不可分とは、自利と利他の両方を満たすのではなく、自利ではなく、利他でもない、

どちらも退ける、とあります。

「わたし」は消えるべきだ、とあります。それでいて、岸見さんは「わたしたち」

視点を持ち出しているのですが、ちょっとおかしいように思います。

 

そんな視点でみると、自らの民族である釈迦族が皆殺しになることを、釈迦は

「わたし」の視点から見ていない、ということになるのではないか、と思う

のです。

商売をやっていると、近江商人の三方よし、という視点は、私と先方の他に

世間にとって良いこと、という視点があります。

しかし、これも両方を満たすという考えです。

 

禅の坊さんの逸話を見ると、この「わたしでもなく、相手でもない」という

話がいくつも出てきます。
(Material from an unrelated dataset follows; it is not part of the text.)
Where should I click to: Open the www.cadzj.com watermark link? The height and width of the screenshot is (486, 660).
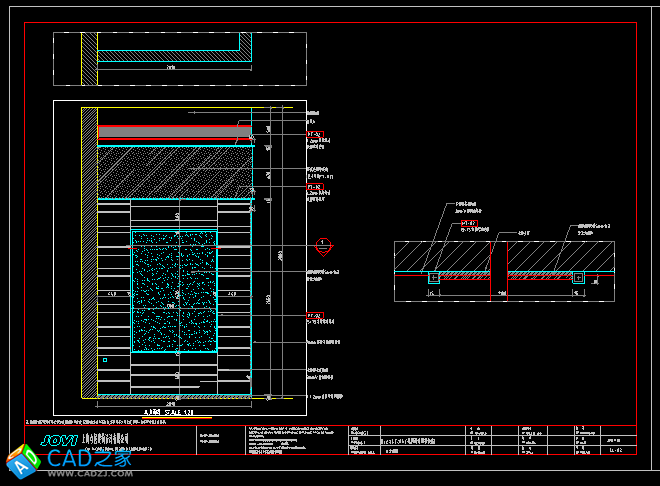[x=92, y=476]
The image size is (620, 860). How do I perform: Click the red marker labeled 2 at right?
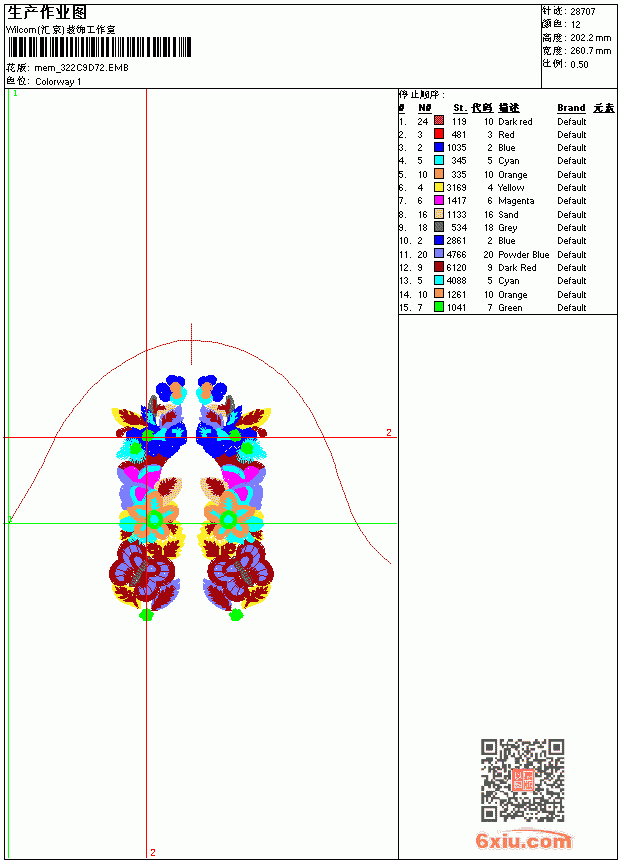[x=388, y=432]
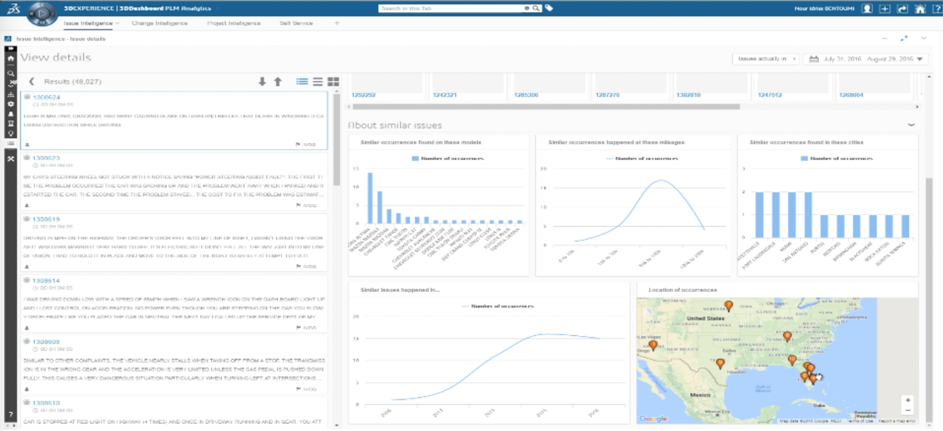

原理を持ち出すのでもないのです。

私には、自利も利他も目的化していない、ように映ります。

しかし、新興宗教では、この原理を打ち立てて「理解を簡単にしている」のですが、

それによって個人が操られて、壺だのを買わされ高額の献金をさせられている

ように思います。

 

話は変わりますが、世間のプリンシプルは、「三方よし」が、ミルクチョコの

ようで、大人から子供まで多くの人を包むことができるでしょう。しかし、

カカオ含有率の純度の高いチョコは、辛くて一部の愛好家や医療用でしょう。

これが、自利。利他についての二つの考え方にも当てはまるようにも思えるのです。

 

仏の顔も三度の話も、そうして、仏教用と説話用のふたつになったのです。